PROBLEM TO WORK ON: Each entry needs to be reproduced verbatim.

╭──

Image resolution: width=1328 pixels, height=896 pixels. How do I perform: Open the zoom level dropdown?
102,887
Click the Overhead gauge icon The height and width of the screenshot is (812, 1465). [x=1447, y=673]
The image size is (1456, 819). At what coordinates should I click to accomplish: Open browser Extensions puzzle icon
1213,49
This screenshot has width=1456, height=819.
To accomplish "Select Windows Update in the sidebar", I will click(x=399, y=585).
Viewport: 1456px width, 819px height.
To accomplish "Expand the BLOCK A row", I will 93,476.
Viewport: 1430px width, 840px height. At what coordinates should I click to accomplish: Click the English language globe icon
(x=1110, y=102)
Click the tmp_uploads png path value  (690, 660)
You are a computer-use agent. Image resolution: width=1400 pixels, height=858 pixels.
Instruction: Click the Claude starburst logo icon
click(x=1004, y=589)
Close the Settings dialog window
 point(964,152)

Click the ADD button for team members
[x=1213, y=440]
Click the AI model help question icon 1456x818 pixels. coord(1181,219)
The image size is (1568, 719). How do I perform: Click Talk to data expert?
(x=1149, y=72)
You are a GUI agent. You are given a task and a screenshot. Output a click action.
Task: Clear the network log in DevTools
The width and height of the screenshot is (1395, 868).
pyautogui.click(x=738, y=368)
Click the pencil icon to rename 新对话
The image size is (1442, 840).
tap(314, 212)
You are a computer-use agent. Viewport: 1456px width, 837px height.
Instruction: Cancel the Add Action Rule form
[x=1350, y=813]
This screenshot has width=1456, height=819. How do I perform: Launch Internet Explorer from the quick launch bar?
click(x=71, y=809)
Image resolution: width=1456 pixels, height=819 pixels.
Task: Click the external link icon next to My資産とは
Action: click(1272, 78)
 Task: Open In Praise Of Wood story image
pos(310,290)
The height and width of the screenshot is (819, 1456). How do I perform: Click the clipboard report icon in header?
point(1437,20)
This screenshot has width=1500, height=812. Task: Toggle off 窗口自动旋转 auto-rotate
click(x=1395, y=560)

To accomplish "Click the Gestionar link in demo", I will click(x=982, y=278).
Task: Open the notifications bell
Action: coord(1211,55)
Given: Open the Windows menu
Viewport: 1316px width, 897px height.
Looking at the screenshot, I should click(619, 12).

╰──

RESPONSE AREA:
Image resolution: width=1328 pixels, height=896 pixels. How do I perform: Open the zoom level dropdown?
102,887
Click the Overhead gauge icon The height and width of the screenshot is (812, 1465). [x=1447, y=673]
The image size is (1456, 819). At what coordinates should I click to accomplish: Open browser Extensions puzzle icon
1213,49
This screenshot has width=1456, height=819.
To accomplish "Select Windows Update in the sidebar", I will click(x=399, y=585).
Viewport: 1456px width, 819px height.
To accomplish "Expand the BLOCK A row", I will 93,476.
Viewport: 1430px width, 840px height. At what coordinates should I click to accomplish: Click the English language globe icon
(x=1110, y=102)
Click the tmp_uploads png path value  (690, 660)
You are a computer-use agent. Image resolution: width=1400 pixels, height=858 pixels.
Instruction: Click the Claude starburst logo icon
click(x=1004, y=589)
Close the Settings dialog window
 point(964,152)

Click the ADD button for team members
[x=1213, y=440]
Click the AI model help question icon 1456x818 pixels. coord(1181,219)
The image size is (1568, 719). How do I perform: Click Talk to data expert?
(x=1149, y=72)
You are a GUI agent. You are given a task and a screenshot. Output a click action.
Task: Clear the network log in DevTools
The width and height of the screenshot is (1395, 868).
pyautogui.click(x=738, y=368)
Click the pencil icon to rename 新对话
The image size is (1442, 840).
tap(314, 212)
You are a computer-use agent. Viewport: 1456px width, 837px height.
Instruction: Cancel the Add Action Rule form
[x=1350, y=813]
This screenshot has width=1456, height=819. How do I perform: Launch Internet Explorer from the quick launch bar?
click(x=71, y=809)
Image resolution: width=1456 pixels, height=819 pixels.
Task: Click the external link icon next to My資産とは
Action: click(1272, 78)
 Task: Open In Praise Of Wood story image
pos(310,290)
The height and width of the screenshot is (819, 1456). How do I perform: Click the clipboard report icon in header?
point(1437,20)
This screenshot has width=1500, height=812. Task: Toggle off 窗口自动旋转 auto-rotate
click(x=1395, y=560)

To accomplish "Click the Gestionar link in demo", I will click(x=982, y=278).
Task: Open the notifications bell
Action: coord(1211,55)
Given: Open the Windows menu
Viewport: 1316px width, 897px height.
Looking at the screenshot, I should click(619, 12).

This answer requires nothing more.